Maintain Your Database Login Information with Ease by Externalizing the Connection Script

When working with databases like MySQL, a connection needs to be established before processing any queries. That connection script could be added to the top of every page needing access, but what happens when the database password needs updating. Who wants to update dozens (or thousands) of files? As a solution, let's look at externalizing the code that makes the connection and importing it instead.

First, we'll create the connection script. Note that this example uses MySQLi, but the code could be adapted for PDO_MySQL or the depreciated MySQL format. To make the connection, PHP needs some information about the database.

<?php
//INITIALIZE VARIABLES
$host = 'yourhostname.com';
$database = 'your_database_name';
$username = 'your_username';
$password = 'your_password';
?>

Of course, the information needs to be changed to work with your database. We can now execute the mysqli() function. If the connection fails, we'll display an error and stop the script going further.

<?php
//INITIALIZE VARIABLES
$host = 'yourhostname.com';
$database = 'your_database_name';
$username = 'your_username';
$password = 'your_password';
$password = 'your_password';
 
//IF WE'RE UNABLE TO CONNECT WITH THE DATABASE, DISPLAY ERROR AND STOP THE SCRIPT
$mysqli = new mysqli($host, $username, $password, $database);
if($mysqli->connect_errno) {
     print '<p>There was a problem connecting to the database.</p>';
     exit();
}
?>

The completed connection script is saved to a file we'll call "database_connection.php". The file should then be uploaded to a place on the web server which isn't accessible via the URL. That way if the server is ever misconfigured, the database credentials won't be exposed and placed into the wrong hands. Let's store the script just outside of the website's root directory.

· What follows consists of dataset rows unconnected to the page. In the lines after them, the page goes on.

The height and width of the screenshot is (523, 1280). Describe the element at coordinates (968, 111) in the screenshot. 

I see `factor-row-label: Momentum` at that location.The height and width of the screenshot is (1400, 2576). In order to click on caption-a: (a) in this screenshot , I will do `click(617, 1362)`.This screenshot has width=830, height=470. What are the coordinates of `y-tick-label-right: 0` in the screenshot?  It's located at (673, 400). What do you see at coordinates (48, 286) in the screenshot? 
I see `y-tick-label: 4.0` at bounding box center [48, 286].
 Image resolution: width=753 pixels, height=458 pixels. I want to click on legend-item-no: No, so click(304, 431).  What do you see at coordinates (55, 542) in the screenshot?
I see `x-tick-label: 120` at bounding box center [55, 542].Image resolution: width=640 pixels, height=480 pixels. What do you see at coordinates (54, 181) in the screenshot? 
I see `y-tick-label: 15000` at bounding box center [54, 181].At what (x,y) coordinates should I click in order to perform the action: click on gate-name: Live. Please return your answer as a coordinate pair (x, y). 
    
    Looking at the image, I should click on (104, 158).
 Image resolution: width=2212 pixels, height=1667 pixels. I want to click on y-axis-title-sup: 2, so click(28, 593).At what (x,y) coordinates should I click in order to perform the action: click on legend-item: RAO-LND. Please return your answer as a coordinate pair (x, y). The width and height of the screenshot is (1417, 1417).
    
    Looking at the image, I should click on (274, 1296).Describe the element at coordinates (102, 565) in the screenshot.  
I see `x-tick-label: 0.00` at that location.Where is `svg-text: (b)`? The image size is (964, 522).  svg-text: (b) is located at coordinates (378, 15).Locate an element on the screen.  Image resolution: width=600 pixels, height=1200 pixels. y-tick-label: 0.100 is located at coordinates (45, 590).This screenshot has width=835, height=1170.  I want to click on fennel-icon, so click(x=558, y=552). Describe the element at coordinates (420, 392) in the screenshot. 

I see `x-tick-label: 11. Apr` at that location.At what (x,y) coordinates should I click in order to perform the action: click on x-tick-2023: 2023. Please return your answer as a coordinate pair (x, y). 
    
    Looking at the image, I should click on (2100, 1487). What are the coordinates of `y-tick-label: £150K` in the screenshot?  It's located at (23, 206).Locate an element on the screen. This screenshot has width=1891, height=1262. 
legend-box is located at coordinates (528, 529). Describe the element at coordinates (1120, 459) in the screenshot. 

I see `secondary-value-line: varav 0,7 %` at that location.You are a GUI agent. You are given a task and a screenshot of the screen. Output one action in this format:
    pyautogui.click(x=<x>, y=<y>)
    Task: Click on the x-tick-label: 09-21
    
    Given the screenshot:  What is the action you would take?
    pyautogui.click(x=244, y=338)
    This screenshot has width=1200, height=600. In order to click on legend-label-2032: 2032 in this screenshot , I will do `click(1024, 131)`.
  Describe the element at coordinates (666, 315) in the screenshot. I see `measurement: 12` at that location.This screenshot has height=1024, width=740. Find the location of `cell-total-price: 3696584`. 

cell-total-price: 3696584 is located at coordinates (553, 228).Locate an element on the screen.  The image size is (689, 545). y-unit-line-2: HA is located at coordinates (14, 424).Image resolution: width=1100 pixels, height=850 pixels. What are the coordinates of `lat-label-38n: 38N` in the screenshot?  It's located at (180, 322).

The connection script can now be imported where needed with the require() statement.

<?php
//CONNECT WITH DATABASE
require "{$_SERVER['DOCUMENT_ROOT']}/../database_connection.php";
?>

Conclusion

Having the database connection script in its own file makes changing the login credentials a very simple task. It may even be simple enough that we'll actually change the login every once in a while.